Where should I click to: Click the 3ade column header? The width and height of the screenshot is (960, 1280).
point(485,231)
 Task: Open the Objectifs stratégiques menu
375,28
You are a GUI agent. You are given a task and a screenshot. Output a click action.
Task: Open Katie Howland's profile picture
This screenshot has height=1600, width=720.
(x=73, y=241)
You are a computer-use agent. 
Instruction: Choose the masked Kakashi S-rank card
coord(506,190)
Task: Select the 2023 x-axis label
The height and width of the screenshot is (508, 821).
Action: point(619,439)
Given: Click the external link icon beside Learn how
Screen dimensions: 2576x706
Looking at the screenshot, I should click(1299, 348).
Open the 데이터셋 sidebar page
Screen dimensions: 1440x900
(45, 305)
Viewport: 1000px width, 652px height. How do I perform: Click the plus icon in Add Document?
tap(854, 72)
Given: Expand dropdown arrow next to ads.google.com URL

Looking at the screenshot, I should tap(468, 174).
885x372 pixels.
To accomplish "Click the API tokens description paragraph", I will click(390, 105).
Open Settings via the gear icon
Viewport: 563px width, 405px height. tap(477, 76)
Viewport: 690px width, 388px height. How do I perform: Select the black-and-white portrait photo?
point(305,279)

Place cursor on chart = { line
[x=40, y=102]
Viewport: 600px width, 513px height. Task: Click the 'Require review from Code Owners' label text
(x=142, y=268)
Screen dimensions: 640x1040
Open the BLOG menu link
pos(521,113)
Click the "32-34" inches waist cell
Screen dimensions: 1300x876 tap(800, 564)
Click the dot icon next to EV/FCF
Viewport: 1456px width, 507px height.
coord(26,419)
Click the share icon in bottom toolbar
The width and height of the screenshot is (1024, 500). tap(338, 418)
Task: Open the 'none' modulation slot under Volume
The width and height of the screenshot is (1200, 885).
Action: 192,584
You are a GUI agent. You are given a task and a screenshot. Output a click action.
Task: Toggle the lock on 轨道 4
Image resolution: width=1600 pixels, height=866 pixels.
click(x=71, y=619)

□ □ □ □ □

Going back over the entries above, copy word for word every line from the one that has "Task: Open the Objectifs stratégiques menu" on through the one that has "You are a computer-use agent.".

 Task: Open the Objectifs stratégiques menu
375,28
You are a GUI agent. You are given a task and a screenshot. Output a click action.
Task: Open Katie Howland's profile picture
This screenshot has height=1600, width=720.
(x=73, y=241)
You are a computer-use agent. 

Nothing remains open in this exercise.